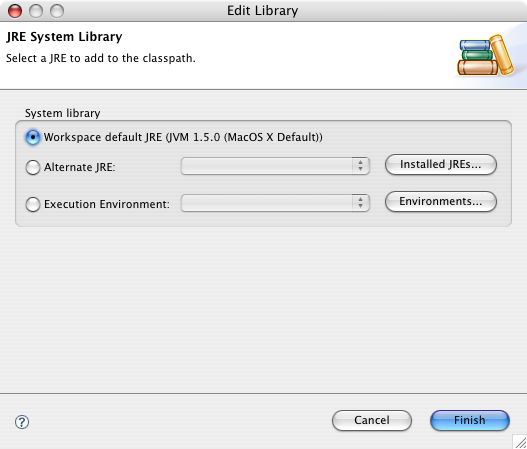Click the Execution Environment combo box arrows
The height and width of the screenshot is (449, 527).
point(361,203)
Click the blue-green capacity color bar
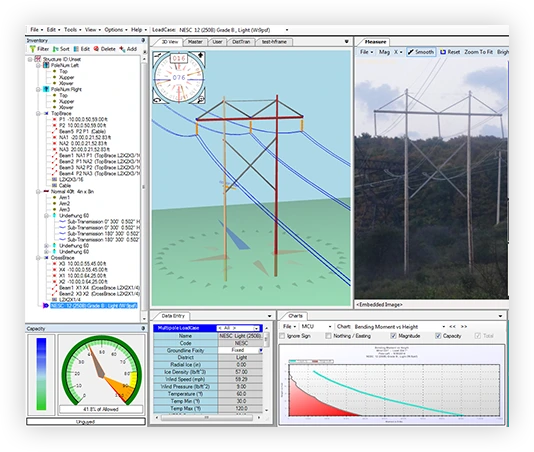The width and height of the screenshot is (534, 452). (x=41, y=374)
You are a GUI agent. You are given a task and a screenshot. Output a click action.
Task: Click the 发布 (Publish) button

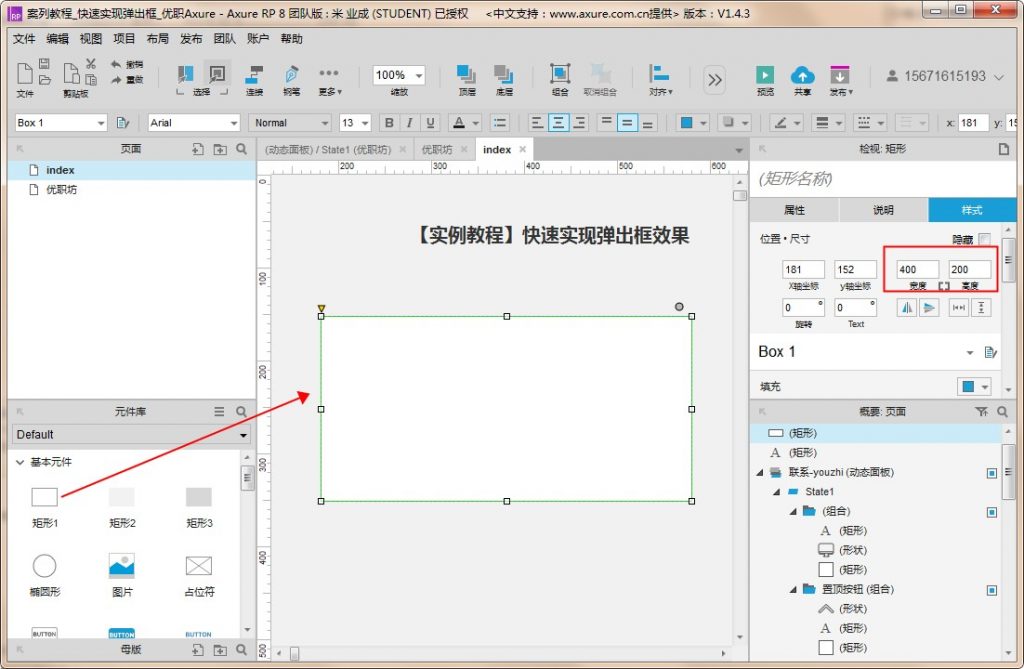840,76
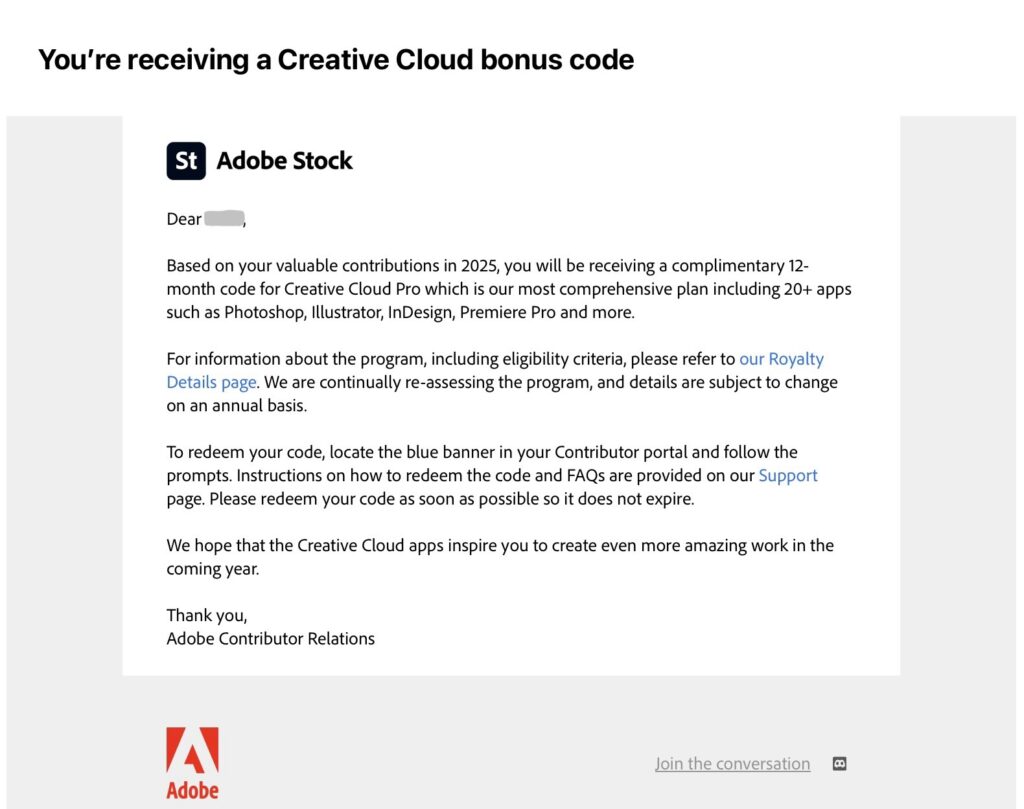This screenshot has width=1024, height=809.
Task: Click the "Adobe Contributor Relations" signature
Action: click(x=270, y=638)
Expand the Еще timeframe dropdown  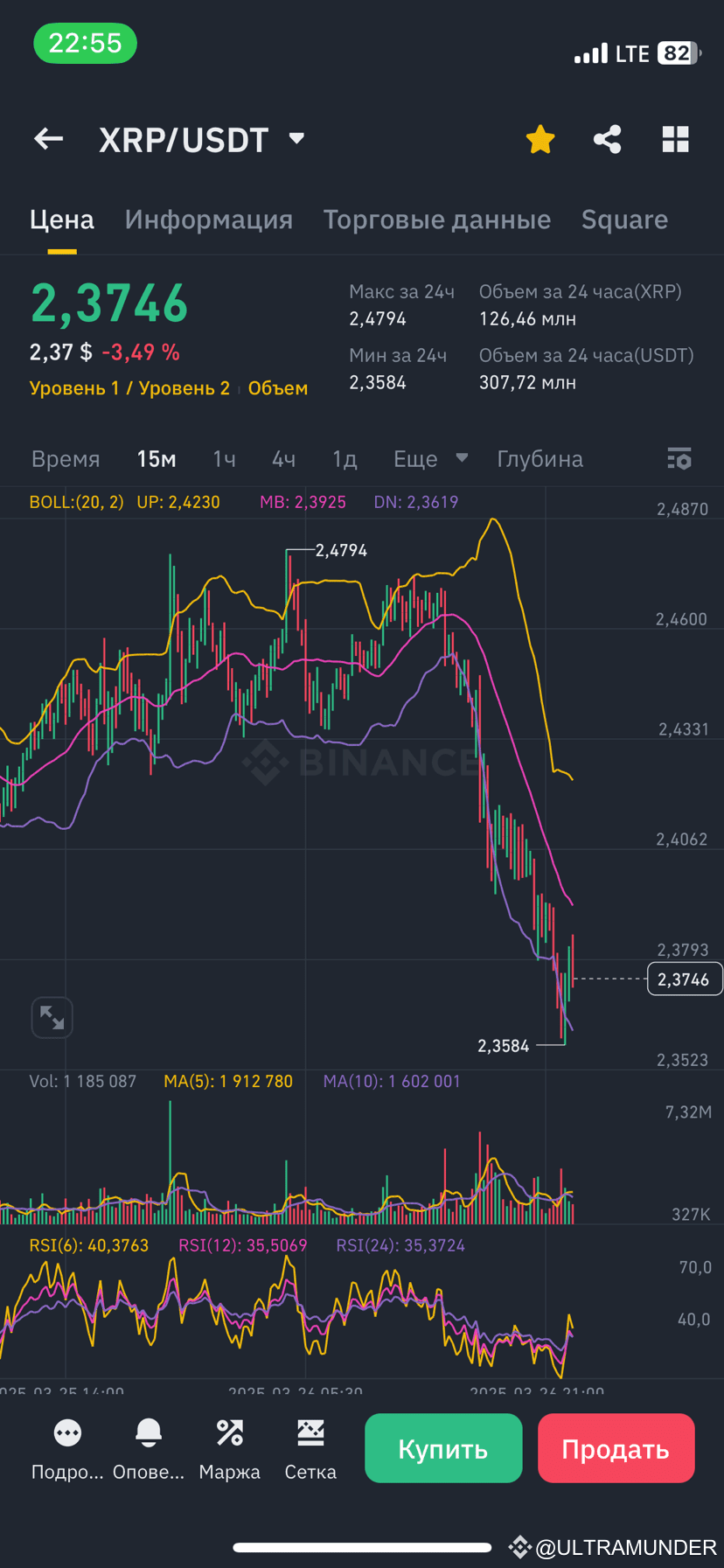tap(430, 459)
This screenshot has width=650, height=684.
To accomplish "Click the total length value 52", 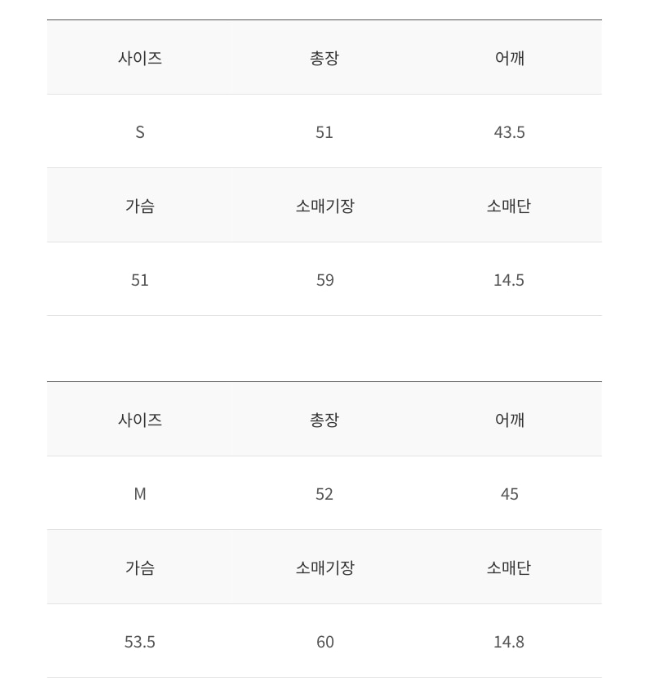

····················

Repeat exactly the lines from the one containing "This screenshot has width=650, height=684." through the last line of the records above, both included, and leave out the pictures.

This screenshot has width=650, height=684.
To accomplish "Click the total length value 52", 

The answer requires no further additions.